## [Assigned task 1]
In the article on the 1947 William & Mary football team below, rewrite the paragraph beginning "The 1947 William & Mary Indians football team was" as a short bulleted list that keeps its main facts.
## [Assigned task 2]
According to the article on the 1947 William & Mary football team below, which professional team did Lou Creekmur later play for, and for how many years?

## [Reading text]

SoCon champion

Dixie Bowl, L 19–21 vs. Arkansas
- Conference: Southern Conference

Ranking
- AP: No. 14
- Record: 9–2 (7–1 SoCon)
- Head coach: Rube McCray (4th season);
- Captain: Bob Steckroth
- Home stadium: Cary Field

= 1947 William & Mary Indians football team =

American college football season

The 1947 William & Mary Indians football team was an American football team that represented the College of William & Mary in the Southern Conference during the 1947 college football season. In its fourth season under head coach Rube McCray, the team compiled a 9–2 record (7–1 against conference opponents), won the Southern Conference championship, was ranked No. 14 in the final AP Poll, and outscored opponents by a total of 320 to 87. The team lost to North Carolina in the regular season and to Arkansas in the 1948 Dixie Bowl on New Year's Day.

Five William & Mary players were selected by the Associated Press as first-team players on the 1947 All-Southern Conference football team: fullback Jack Cloud; end Robert Steckroth; guard Knox Ramsey; and center Tommy Thompson. Cloud broke the school's scoring record with 102 points in 1947 and was later inducted into the College Football Hall of Fame. In addition, tackle Lou Creekmur later played ten years with the Detroit Lions and was inducted into the Pro Football Hall of Fame.

## [Recorded data]
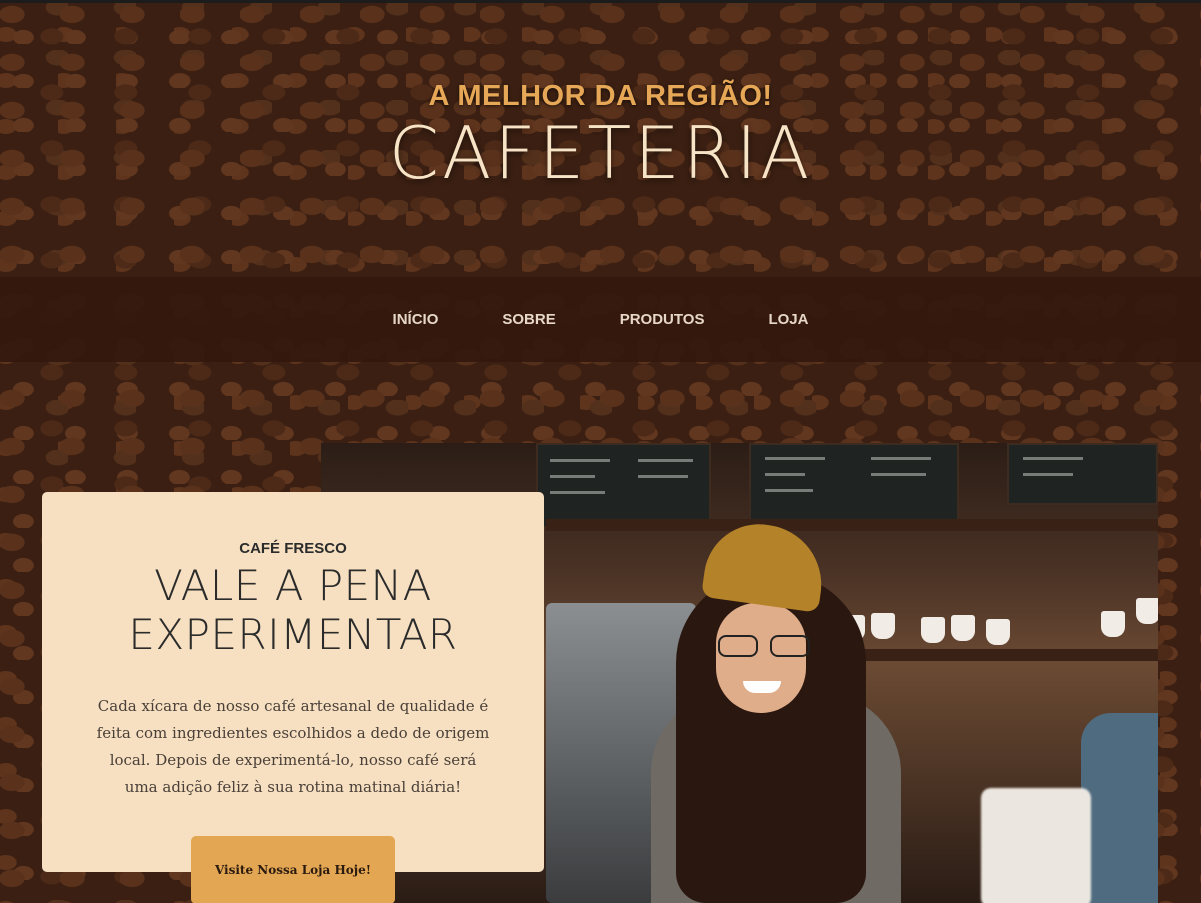 This screenshot has width=1201, height=903. What do you see at coordinates (293, 586) in the screenshot?
I see `intro-heading-line1: VALE A PENA` at bounding box center [293, 586].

## [Written solution 1]
- Represented the College of William & Mary in the Southern Conference in the 1947 season
- Fourth season under head coach Rube McCray
- Record of 9–2 (7–1 in conference)
- Won the Southern Conference championship
- Ranked No. 14 in the final AP Poll
- Outscored opponents 320 to 87
- Lost to North Carolina in the regular season and to Arkansas in the 1948 Dixie Bowl on New Year's Day

## [Written solution 2]
He played ten years with the Detroit Lions.